Según su mayor o menor propensión al descarrilamiento, parecen observarse dos tipos de países. En países como Inglaterra, la existencia de poderosos sindicatos y la miopía de éstos al bien nacional hace que la economía tenga que elegir sistemáticamente entre altas tasas de paro o inflación. En países como Alemania, el menú es más exquisito, bastando pequeñas raciones de un plato para compensar los excesos del otro.
Al terminar los años setenta existe una conciencia generalizada de que, o bien el tranvía no funciona, o el conductor suele estar borracho. Ambas proposiciones constituyen la base del pensamiento neoclásico de raigambre liberal.

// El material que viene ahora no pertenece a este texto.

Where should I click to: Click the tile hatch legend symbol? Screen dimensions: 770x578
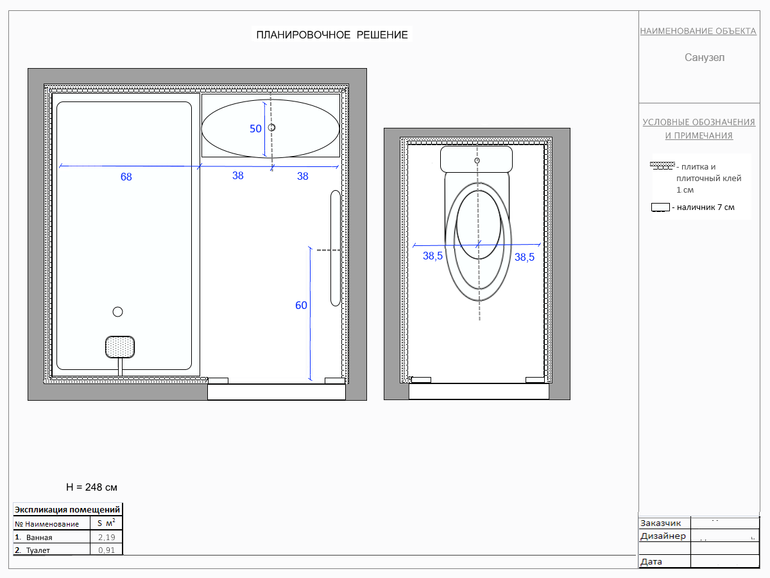click(661, 167)
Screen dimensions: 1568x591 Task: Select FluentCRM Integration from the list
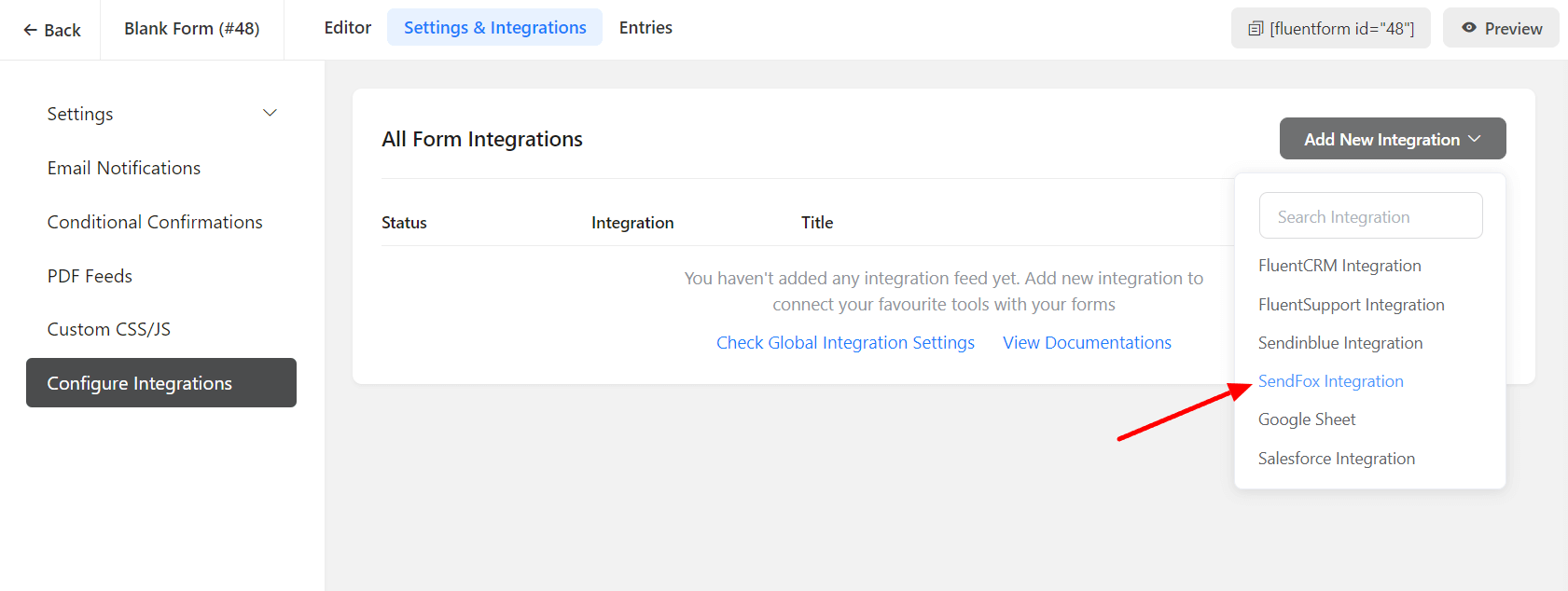pyautogui.click(x=1339, y=266)
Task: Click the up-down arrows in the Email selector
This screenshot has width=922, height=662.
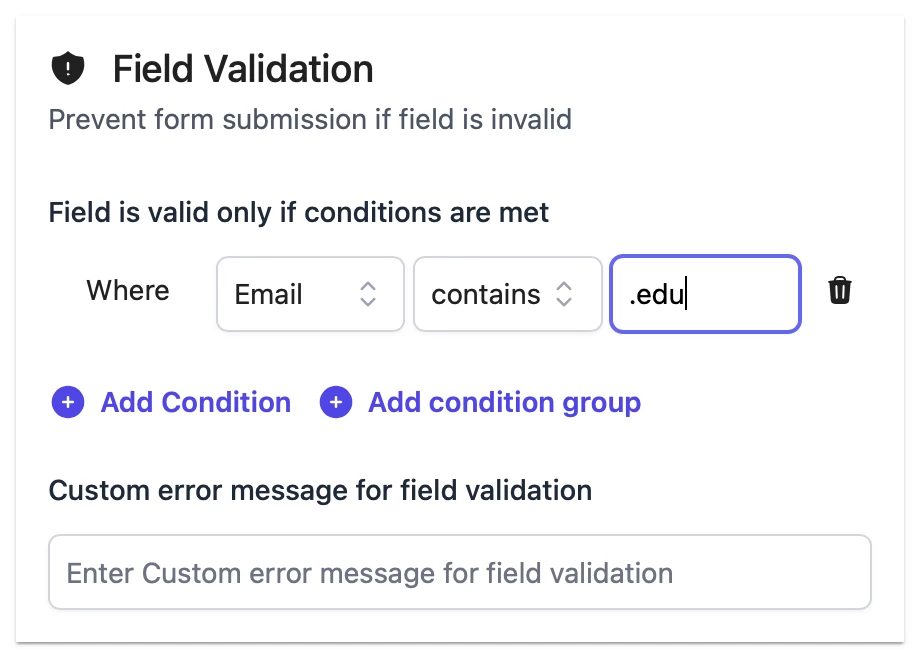Action: point(368,294)
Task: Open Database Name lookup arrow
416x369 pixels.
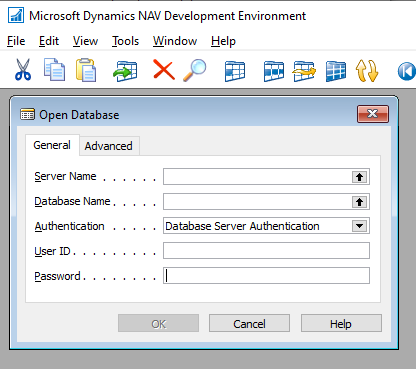Action: 359,202
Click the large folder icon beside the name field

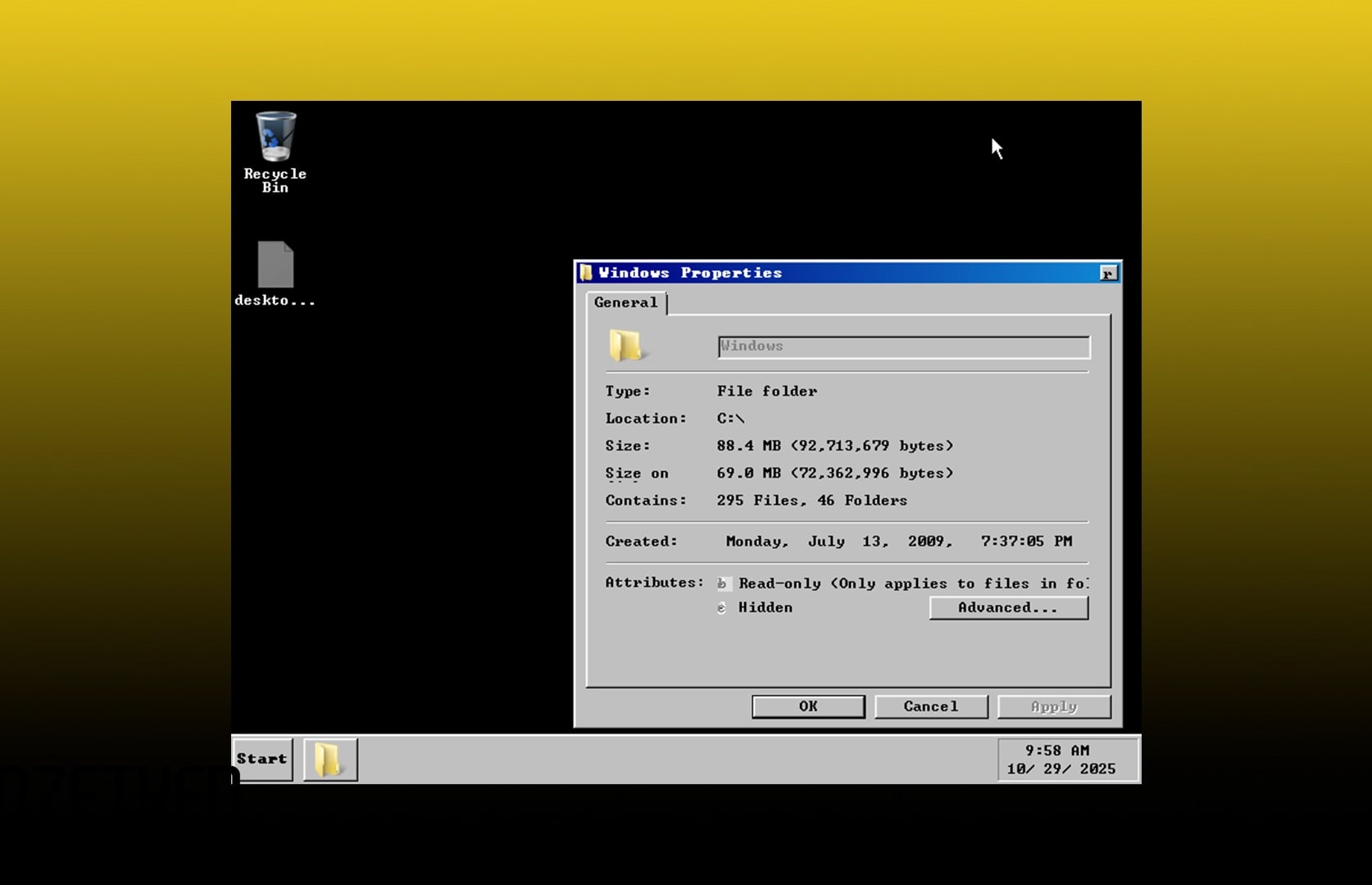[626, 346]
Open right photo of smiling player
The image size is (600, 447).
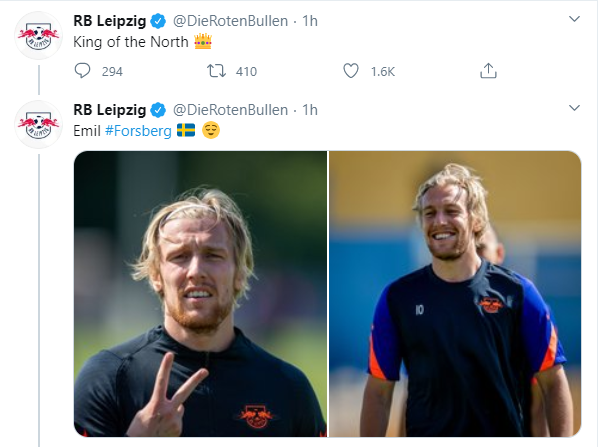pyautogui.click(x=455, y=293)
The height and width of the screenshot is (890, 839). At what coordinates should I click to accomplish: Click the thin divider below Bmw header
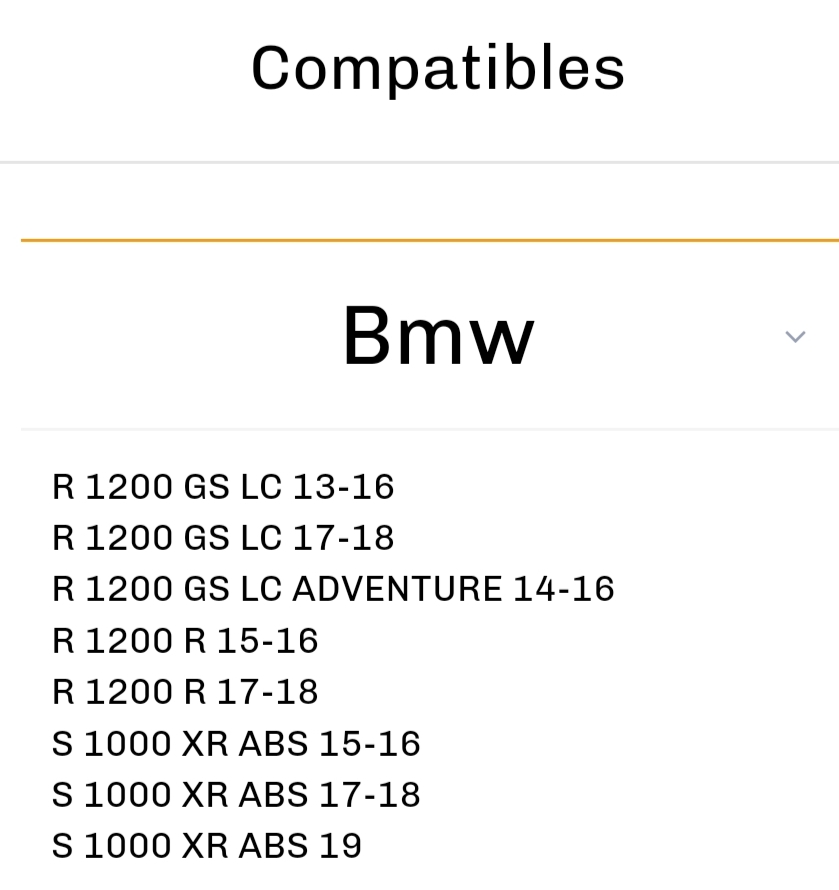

El tranvía no funciona porque el pensamiento keynesiano estaba equivocado al describir sus mecanismos. La dicotomía crecimiento-inflación frente a paro es incorrecta. Paro e inflación son, en realidad, consecuencia el uno del otro. Existe inflación porque los Gobiernos se empeñan en seguir políticas inflacionarias expandiendo excesivamente la oferta monetaria. Cuando estas políticas llevan al país a extremos inaceptables, por ejemplo, una fuerte inflación o una crisis de balanza de pagos, el Gobierno se ve obligado a tomar medidas que temporalmente causan paro. De está forma, el paro es consecuencia de la inflación. Antes de que se vuelva a la normalidad las autoridades se ponen nerviosas y reaccionan inflando con exceso la cantidad de dinero con el fin de proveer abundante crédito, estimular la demanda y el crecimiento económico y reducir el paro. El paro es, pues, en cierto modo, causa de la inflación.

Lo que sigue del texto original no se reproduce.